Madison sitting on green couch with laptop

It’s just a virus. That’s what doctors told Madison “Maddie” Davis. She was 17—a junior in high school—when sores started forming in her mouth, a rash spread on her neck and chest, and days of fatigue turned into weeks of utter exhaustion. It took almost a month, three trips to the hospital, and countless doctor appointments and blood tests before doctors figured out what was really causing her ailments.

It was not just a virus. In May 2017, Maddie was diagnosed with Juvenile Myositis (JM). Maddie’s immune system was attacking its own cells and tissues. Diagnosis of the life-threatening autoimmune disease meant weeks of hospitalization followed by inpatient rehabilitation. It meant endless pills and infusions and wheelchairs. It also meant her dream of joining the military was over.

Today, Maddie, from Millersville, Maryland, is a sophomore studying Education at York College of Pennsylvania. The disease changed her physically, but the challenges she had to overcome because of it also changed her outlook on life—for the better. Living with JM, Maddie says she gained a new sense of empathy and compassion. She’s carrying that into everything she does at York College and beyond.

Instagramming her experience

Maddie is now a teen advocate for Cure JM, a nonprofit raising awareness and funding research for JM. She’s spoken on panels at conferences, helping parents understand what their kids are going through. She’s led panels for teens to ask questions and talk freely without judgement. 

She also blogs about her experience and posts on Instagram in the hopes of helping other families and kids affected by the disease. Helping others has given meaning to her own experience. “It’s pretty rewarding,” Maddie says. “It makes it seem like I went through all this for a reason.”

She also has plans to write an autobiography about her experience with JM and beyond. “I have so much to share,” she says. “JM definitely changed me for the better.” The biggest lesson she’s learned? Empathy. “You never know who is coming back from an eight-hour infusion,” she says.

RAW DATA
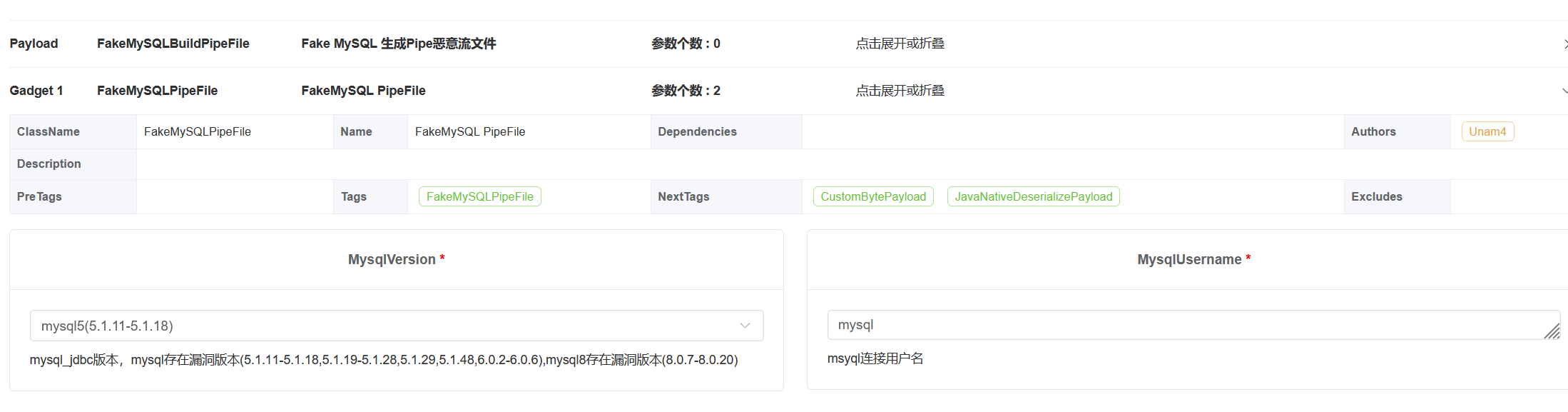
Task: Expand the Payload row chevron arrow
Action: (1564, 44)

EXERCISES TO COMPLETE
1: Retype the profile of Maddie Davis from "Madison sitting on" up to and including "military was over.".
2: Summarize the profile of Maddie Davis in two sentences.
The listing is not needed for this work.

RESPONSES
1:
Madison sitting on green couch with laptop

It’s just a virus. That’s what doctors told Madison “Maddie” Davis. She was 17—a junior in high school—when sores started forming in her mouth, a rash spread on her neck and chest, and days of fatigue turned into weeks of utter exhaustion. It took almost a month, three trips to the hospital, and countless doctor appointments and blood tests before doctors figured out what was really causing her ailments.

It was not just a virus. In May 2017, Maddie was diagnosed with Juvenile Myositis (JM). Maddie’s immune system was attacking its own cells and tissues. Diagnosis of the life-threatening autoimmune disease meant weeks of hospitalization followed by inpatient rehabilitation. It meant endless pills and infusions and wheelchairs. It also meant her dream of joining the military was over.

2: After almost a month of hospital trips, doctor appointments and blood tests, Madison "Maddie" Davis was diagnosed at 17 with Juvenile Myositis, a life-threatening autoimmune disease that ended her dream of joining the military. Now a sophomore studying Education at York College of Pennsylvania, she is a teen advocate for Cure JM, speaks on conference panels, and blogs and posts on Instagram to help other affected families, and she says living with the disease taught her empathy.